Published 11:10 am Friday, March 11, 2016

By Allison T. Williams
SUFFOLK NEWS-HERALD

WINDSOR
There’s more to Godzilla — the iconic fire-breathing monster from the 1954 film of the same name — than meets the eye.

“Godzilla is the living embodiment of the atomic bomb,” said Mike Holtzclaw, a Daily Press features reporter and longtime film buff. “A lot of people think Godzilla is just a cheesy horror movie. But you have to look at it in context … and remember that this film was made in Japan by people who experienced the atomic bomb.”

Holtzclaw will share his perspectives at the Isle of Wight County Museum’s Monster Matinee, a special program about classic Cold War-era monster movies, at 1 p.m. Sunday. Admission to the museum is $2.

Patrons will be treated to popcorn, trivia and movie clips from some of the era’s classic monster movies: “Attack of the Crab Monsters,” “Deadly Mantis,” “It!,” “Plan 9 from Outer Space” and more.

The atomic bomb had the biggest impact on the horror genre, Holtzclaw said. Often, horror films during the Cold War often showed giant, radioactive insects or creatures that attacked humans, he said.

Scientists also began to be portrayed differently on the silver screen during that time, he said. Before the atomic era, scientists were usually evil, sinister characters.

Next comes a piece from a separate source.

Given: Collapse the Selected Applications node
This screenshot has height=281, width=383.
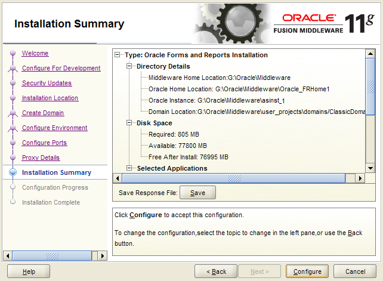Looking at the screenshot, I should tap(129, 168).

“But in the 1950s, scientists were usually portrayed as well-intended people, working for the good of humanity, when their experiment gets out of control and threatens to destroy the human race,” he said.

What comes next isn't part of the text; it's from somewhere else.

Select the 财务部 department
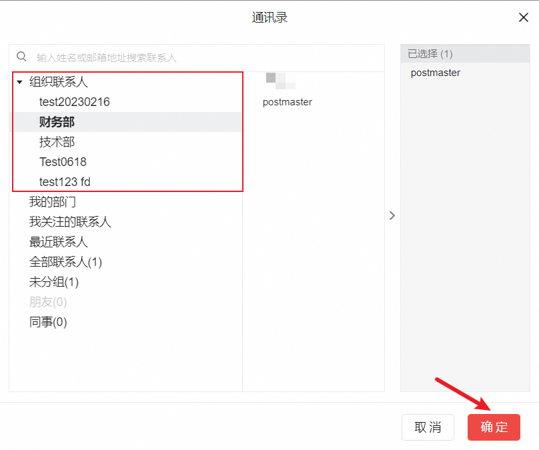Viewport: 539px width, 450px height. (x=57, y=122)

Isle of Wight County has a special link to Cold War history, according to Jennifer Williams, the museum’s director. One of the Cold War’s few surviving Army Air-Defense posts is at Nike Park, a popular county park in Carrollton and home to Isle of Wight County Parks and Recreation Department.

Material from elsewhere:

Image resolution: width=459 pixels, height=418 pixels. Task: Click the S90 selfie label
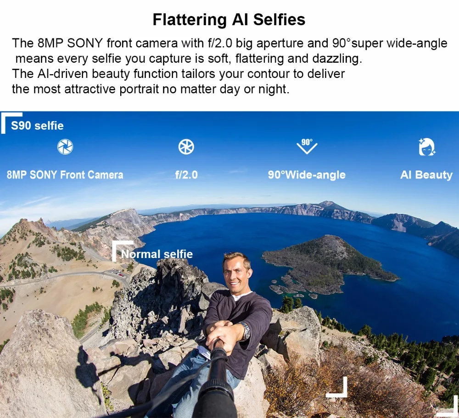(x=37, y=126)
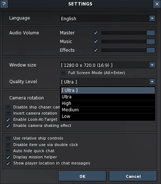Close the Settings dialog with X
Viewport: 161px width, 184px height.
pos(157,4)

Until 1963, the park was a Nike-Ajax missile base, Williams said. Fear of Soviet bombings during the Cold War sparked the United States’ creation of a Nike surface-to-air missile system to protect major metropolitan areas and large military installations like those in Hampton Roads, she said.

After 1963, the Army Signal Corps used Nike Park.

Several times a year, the museum sponsors Cold War walking tours of Nike Park, with still has the original barracks, mess hall, administration and recreation building, officer family housing, fueling areas and underground missile magazines.

The next tour is at 2 p.m. on Saturday, April 16 at the park, 13036 Nike Park Road.